WHAT IS NEEDED => The answer must consist of every record below, transcribed exactly.

INFORMATION GIVEN below:

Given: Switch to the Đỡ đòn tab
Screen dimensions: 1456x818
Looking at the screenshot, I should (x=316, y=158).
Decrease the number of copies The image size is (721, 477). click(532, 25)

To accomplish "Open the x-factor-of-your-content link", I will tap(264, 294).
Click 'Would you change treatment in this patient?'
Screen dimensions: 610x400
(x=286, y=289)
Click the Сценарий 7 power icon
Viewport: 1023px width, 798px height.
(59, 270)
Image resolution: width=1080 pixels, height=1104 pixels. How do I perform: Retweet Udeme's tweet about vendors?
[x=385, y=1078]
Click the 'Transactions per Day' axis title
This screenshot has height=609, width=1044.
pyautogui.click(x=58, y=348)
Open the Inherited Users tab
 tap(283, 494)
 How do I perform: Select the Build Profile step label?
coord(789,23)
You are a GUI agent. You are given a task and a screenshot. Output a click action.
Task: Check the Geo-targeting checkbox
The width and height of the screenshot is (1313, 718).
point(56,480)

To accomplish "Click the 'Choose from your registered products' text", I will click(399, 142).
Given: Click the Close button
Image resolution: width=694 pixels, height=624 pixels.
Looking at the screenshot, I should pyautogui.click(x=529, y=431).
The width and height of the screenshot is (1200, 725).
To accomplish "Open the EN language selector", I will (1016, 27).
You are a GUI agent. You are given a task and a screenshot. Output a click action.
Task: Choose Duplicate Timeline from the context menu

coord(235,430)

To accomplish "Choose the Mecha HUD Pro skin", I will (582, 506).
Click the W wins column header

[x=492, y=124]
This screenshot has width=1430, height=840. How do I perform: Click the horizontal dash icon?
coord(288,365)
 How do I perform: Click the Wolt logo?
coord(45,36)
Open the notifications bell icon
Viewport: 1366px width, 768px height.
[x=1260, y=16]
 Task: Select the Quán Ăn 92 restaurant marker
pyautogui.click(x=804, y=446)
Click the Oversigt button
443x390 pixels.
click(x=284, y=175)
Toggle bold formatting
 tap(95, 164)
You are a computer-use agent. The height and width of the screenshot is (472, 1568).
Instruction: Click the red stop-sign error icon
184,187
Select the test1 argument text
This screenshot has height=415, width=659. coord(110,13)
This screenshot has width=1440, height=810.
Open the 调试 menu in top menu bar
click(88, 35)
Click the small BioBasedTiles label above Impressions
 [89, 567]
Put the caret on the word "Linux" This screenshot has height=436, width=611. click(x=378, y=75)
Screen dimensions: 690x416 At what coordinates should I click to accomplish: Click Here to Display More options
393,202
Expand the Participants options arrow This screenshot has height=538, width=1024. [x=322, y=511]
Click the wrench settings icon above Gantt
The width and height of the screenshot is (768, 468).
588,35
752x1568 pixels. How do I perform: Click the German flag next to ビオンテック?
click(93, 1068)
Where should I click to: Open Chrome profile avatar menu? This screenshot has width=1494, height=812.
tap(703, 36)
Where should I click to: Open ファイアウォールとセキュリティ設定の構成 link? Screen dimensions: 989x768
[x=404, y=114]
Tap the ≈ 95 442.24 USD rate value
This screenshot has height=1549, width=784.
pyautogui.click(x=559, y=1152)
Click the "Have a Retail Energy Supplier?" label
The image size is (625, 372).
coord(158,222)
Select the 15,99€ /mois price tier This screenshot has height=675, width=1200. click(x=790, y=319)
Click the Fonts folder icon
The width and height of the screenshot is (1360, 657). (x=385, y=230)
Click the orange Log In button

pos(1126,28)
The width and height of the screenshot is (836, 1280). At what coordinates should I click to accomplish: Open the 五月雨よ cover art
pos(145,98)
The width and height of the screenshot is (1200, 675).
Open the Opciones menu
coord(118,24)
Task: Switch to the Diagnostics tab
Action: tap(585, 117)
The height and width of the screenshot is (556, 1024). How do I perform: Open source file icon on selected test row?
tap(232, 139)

End of INFORMATION GIVEN.

EXERCISE SOLUTION =>
Given: Switch to the Đỡ đòn tab
Screen dimensions: 1456x818
Looking at the screenshot, I should (x=316, y=158).
Decrease the number of copies The image size is (721, 477). click(532, 25)

To accomplish "Open the x-factor-of-your-content link", I will tap(264, 294).
Click 'Would you change treatment in this patient?'
Screen dimensions: 610x400
(x=286, y=289)
Click the Сценарий 7 power icon
Viewport: 1023px width, 798px height.
(59, 270)
Image resolution: width=1080 pixels, height=1104 pixels. How do I perform: Retweet Udeme's tweet about vendors?
[x=385, y=1078]
Click the 'Transactions per Day' axis title
This screenshot has height=609, width=1044.
pyautogui.click(x=58, y=348)
Open the Inherited Users tab
 tap(283, 494)
 How do I perform: Select the Build Profile step label?
coord(789,23)
You are a GUI agent. You are given a task and a screenshot. Output a click action.
Task: Check the Geo-targeting checkbox
The width and height of the screenshot is (1313, 718).
point(56,480)

To accomplish "Click the 'Choose from your registered products' text", I will click(399, 142).
Given: Click the Close button
Image resolution: width=694 pixels, height=624 pixels.
Looking at the screenshot, I should pyautogui.click(x=529, y=431).
The width and height of the screenshot is (1200, 725).
To accomplish "Open the EN language selector", I will (1016, 27).
You are a GUI agent. You are given a task and a screenshot. Output a click action.
Task: Choose Duplicate Timeline from the context menu

coord(235,430)

To accomplish "Choose the Mecha HUD Pro skin", I will (582, 506).
Click the W wins column header

[x=492, y=124]
This screenshot has width=1430, height=840. How do I perform: Click the horizontal dash icon?
coord(288,365)
 How do I perform: Click the Wolt logo?
coord(45,36)
Open the notifications bell icon
Viewport: 1366px width, 768px height.
[x=1260, y=16]
 Task: Select the Quán Ăn 92 restaurant marker
pyautogui.click(x=804, y=446)
Click the Oversigt button
443x390 pixels.
click(x=284, y=175)
Toggle bold formatting
 tap(95, 164)
You are a computer-use agent. The height and width of the screenshot is (472, 1568).
Instruction: Click the red stop-sign error icon
184,187
Select the test1 argument text
This screenshot has height=415, width=659. coord(110,13)
This screenshot has width=1440, height=810.
Open the 调试 menu in top menu bar
click(88, 35)
Click the small BioBasedTiles label above Impressions
 [89, 567]
Put the caret on the word "Linux" This screenshot has height=436, width=611. click(x=378, y=75)
Screen dimensions: 690x416 At what coordinates should I click to accomplish: Click Here to Display More options
393,202
Expand the Participants options arrow This screenshot has height=538, width=1024. [x=322, y=511]
Click the wrench settings icon above Gantt
The width and height of the screenshot is (768, 468).
588,35
752x1568 pixels. How do I perform: Click the German flag next to ビオンテック?
click(93, 1068)
Where should I click to: Open Chrome profile avatar menu? This screenshot has width=1494, height=812.
tap(703, 36)
Where should I click to: Open ファイアウォールとセキュリティ設定の構成 link? Screen dimensions: 989x768
[x=404, y=114]
Tap the ≈ 95 442.24 USD rate value
This screenshot has height=1549, width=784.
pyautogui.click(x=559, y=1152)
Click the "Have a Retail Energy Supplier?" label
The image size is (625, 372).
coord(158,222)
Select the 15,99€ /mois price tier This screenshot has height=675, width=1200. click(x=790, y=319)
Click the Fonts folder icon
The width and height of the screenshot is (1360, 657). (x=385, y=230)
Click the orange Log In button

pos(1126,28)
The width and height of the screenshot is (836, 1280). At what coordinates should I click to accomplish: Open the 五月雨よ cover art
pos(145,98)
The width and height of the screenshot is (1200, 675).
Open the Opciones menu
coord(118,24)
Task: Switch to the Diagnostics tab
Action: tap(585, 117)
The height and width of the screenshot is (556, 1024). How do I perform: Open source file icon on selected test row?
tap(232, 139)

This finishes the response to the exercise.